サラはテーブルに置かれていた本の山と、走り書きをしたままの羊皮紙や羽ペン、インクを床にどけた。
持ってきた食事をテーブルに置き、レイラに座るよう促す。
頷いてレイラは椅子を引く。
誰かと一緒に食事をするのなんて、どれくらいぶりだろう。
いつからか、レイラにとって食事とはただ咀嚼を繰り返すだけの行為に成り下がっていた。
味の良し悪しなどよく分からない。
修道院で食べていたものでなければ何でもよかった。
向かい合って座り、「いただきます」と手を合わせる。
まだほんのり温かいコーンポタージュから湯気が出ている。
サラはパンをちぎり、ポタージュに浸して口へ運ぶ。
味を噛みしめて頬をほころばせ、「美味しい」と溢す。
レイラも同じように、パンを小さくちぎってポタージュに浸して食べる。
どう? と問いかけるようにサラが視線を向ける。
「美味しい……」
コーンの甘みが、口いっぱいに広がる。
少し焦げたパンの耳の苦みまで、しっかりと感じられた。
今日はどうしたことだろう。
これまでになくはっきりと食べ物の味がする。
気がつくと瞳から、ぽろぽろと雫が零れていた。
「あれ……」
服の袖でゴシゴシぬぐえば、サラがレイラの手を止める。
「そんなにこすったら、目、赤くなっちゃうよ」
サラはハンカチを差し出し、頬杖をついてレイラの頭を撫でる。
「よしよし、安心したんだね。いっぱい食べな」
レイラはもう一口、パンをちぎり、ポタージュに浸して口へ運ぶ。
付け合わせのサラダも、余った鶏肉のローストの切れ端も、次から次へ、美味しくて手が止まらない。

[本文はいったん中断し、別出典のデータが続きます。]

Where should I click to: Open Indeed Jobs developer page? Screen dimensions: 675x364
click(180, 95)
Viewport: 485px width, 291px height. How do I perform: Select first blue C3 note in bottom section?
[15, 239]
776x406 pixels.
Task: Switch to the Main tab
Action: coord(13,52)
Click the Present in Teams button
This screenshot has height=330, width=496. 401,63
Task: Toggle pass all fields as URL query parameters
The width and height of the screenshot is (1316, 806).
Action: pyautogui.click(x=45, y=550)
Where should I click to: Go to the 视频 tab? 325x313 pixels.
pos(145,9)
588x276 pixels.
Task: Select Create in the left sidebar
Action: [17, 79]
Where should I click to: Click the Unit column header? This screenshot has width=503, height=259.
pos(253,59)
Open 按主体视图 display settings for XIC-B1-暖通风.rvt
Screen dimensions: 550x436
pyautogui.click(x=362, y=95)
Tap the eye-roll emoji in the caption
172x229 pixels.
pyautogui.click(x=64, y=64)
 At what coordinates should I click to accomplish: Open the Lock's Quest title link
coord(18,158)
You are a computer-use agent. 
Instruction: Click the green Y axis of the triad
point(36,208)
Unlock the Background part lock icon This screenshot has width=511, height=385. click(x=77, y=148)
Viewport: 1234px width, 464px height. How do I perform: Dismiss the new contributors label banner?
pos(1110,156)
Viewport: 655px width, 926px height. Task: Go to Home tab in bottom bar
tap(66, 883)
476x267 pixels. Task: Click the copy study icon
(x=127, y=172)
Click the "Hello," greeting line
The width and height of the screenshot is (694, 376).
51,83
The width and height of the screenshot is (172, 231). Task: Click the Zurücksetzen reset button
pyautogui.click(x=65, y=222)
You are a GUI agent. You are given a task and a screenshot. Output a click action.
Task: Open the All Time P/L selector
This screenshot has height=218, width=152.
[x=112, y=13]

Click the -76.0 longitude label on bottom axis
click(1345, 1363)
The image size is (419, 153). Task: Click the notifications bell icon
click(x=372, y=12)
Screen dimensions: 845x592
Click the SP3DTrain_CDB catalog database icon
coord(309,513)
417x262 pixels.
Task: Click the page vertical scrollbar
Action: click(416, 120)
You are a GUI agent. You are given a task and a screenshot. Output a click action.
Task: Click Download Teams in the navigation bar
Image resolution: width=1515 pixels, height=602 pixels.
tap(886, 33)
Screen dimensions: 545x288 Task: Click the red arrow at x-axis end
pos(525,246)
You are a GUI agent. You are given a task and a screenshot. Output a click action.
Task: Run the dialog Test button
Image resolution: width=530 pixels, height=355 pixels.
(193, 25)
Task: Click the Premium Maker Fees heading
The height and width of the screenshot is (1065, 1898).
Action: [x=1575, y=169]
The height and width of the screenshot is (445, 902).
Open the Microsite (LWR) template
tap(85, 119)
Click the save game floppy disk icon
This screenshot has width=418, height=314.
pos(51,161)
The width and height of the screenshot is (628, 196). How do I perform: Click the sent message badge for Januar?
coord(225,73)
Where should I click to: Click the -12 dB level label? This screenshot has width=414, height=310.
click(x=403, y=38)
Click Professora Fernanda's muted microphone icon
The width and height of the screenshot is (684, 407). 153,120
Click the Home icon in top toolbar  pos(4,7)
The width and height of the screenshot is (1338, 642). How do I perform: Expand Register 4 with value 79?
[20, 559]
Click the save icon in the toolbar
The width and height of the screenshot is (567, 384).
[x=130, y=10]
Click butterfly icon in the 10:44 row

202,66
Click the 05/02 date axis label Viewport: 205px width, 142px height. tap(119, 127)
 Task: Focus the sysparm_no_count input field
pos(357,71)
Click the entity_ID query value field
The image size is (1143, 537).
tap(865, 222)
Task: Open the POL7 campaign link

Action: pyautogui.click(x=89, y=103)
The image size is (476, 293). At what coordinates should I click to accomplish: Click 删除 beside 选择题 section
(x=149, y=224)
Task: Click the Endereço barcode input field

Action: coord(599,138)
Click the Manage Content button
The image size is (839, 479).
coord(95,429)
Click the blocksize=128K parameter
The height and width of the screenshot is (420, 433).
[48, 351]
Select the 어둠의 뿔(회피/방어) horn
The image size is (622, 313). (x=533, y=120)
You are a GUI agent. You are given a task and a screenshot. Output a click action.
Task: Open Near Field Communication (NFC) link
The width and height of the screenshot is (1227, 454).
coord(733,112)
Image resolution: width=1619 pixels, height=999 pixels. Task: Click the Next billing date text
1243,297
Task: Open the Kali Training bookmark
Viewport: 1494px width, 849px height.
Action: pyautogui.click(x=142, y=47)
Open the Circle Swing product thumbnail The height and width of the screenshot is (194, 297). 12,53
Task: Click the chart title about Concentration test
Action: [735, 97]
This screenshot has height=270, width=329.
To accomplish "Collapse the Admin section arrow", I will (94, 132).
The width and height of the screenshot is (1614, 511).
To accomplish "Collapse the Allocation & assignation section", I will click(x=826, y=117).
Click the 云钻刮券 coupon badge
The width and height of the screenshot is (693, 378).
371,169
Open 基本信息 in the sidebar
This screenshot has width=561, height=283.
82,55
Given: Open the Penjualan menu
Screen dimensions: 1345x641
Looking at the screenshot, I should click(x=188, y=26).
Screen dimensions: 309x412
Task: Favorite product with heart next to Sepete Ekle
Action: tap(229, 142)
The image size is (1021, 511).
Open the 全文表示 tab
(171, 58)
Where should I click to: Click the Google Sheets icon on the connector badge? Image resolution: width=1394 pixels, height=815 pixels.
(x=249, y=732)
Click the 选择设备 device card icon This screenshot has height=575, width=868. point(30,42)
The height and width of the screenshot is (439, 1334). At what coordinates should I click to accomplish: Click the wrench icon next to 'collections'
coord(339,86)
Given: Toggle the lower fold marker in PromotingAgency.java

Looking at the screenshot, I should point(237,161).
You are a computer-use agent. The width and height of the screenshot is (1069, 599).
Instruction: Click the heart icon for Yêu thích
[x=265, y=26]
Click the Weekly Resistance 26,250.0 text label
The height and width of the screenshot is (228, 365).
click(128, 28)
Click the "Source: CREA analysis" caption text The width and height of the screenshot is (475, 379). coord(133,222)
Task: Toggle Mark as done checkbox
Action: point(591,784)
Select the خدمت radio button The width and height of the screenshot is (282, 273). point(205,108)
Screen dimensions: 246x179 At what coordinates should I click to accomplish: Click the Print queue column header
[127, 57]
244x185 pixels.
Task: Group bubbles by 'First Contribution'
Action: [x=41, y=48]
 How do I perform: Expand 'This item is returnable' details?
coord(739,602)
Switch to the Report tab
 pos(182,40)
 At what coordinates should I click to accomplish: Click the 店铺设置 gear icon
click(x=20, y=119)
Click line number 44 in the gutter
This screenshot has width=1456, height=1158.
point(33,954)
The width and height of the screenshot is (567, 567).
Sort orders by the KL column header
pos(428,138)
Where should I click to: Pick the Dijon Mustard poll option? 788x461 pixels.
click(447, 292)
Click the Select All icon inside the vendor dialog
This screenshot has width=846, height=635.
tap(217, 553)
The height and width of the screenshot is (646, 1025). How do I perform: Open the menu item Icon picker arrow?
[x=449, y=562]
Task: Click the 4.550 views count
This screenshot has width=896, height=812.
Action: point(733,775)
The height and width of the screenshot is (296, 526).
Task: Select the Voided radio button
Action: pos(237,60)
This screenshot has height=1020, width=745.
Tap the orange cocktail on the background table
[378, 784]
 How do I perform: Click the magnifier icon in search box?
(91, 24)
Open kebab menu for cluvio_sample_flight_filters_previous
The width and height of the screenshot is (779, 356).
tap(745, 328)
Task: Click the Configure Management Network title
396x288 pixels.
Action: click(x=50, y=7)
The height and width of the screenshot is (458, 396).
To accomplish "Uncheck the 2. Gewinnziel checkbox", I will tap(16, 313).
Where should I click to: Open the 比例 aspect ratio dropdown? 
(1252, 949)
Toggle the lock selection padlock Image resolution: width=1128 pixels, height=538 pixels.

これまで人と関わることを避けてきたものだから、人と対面するとどうしても緊張してしまうけれど、サラが頬を緩め、砕けた表情を見せてくれるので、その緊張も徐々に解けていく。
ポタージュの温かさが身体の芯に沁み渡る。
誰かと食べるご飯って、こんなに美味しかったんだ。
「レイラはさ、ここへ来る前何をしていたの? ……お屋敷で殺し屋として雇われていたと聞いたけど……、本当?」
サラに聞かれ、レイラは食事をしていた手を止める。
「はい、そうなんです。実は……」
この国へ来た経緯を、レイラは偽りなく話して聞かせた。
サラはサラダを口に運びながら興味深そうに耳を傾け、「やっぱりレイラがルイ王子を好きっていうより、ルイ王子が惚れ込んでいるんだね」と笑った。
そんなこと……、とレイラは謙遜する。
口ごもりながら、頬が紅潮しているのが自分でも分かる。
初心だなぁ、と笑われた。
それ以上、ルイの話になるのを避けたくて、話題を変えようとすれば、思わず気になっていたことがそのまま口に出てしまう。
「サラさんはどうして護衛隊に入ったんですか?」
言ってしまってから、踏み入ったことを訊いてしまったかと後悔したが、今更引っ込められない。
レイラはごくりと生唾を飲み、サラを見つめた。
サラは食事の手を止めて、「うーん、」と唸り、どう話そうか思考をまとめようとするように天井へ視線をやった。
そして「長くなるよ」という言葉とともにレイラに視線を戻す。
向けられた真摯な瞳の中に、嫌悪感は含まれていなかった。
サラは誠実に、質問に答えようとしてくれている。
質問に対して嫌悪感を示されなかったことに安堵しつつ、その誠実さに応えようと、レイラは食事の手を止めた。
居住まいを正し「大丈夫です」と返す。
サラは咳払いをして、頭にある思い出の引き出しを開けるように口を開いた。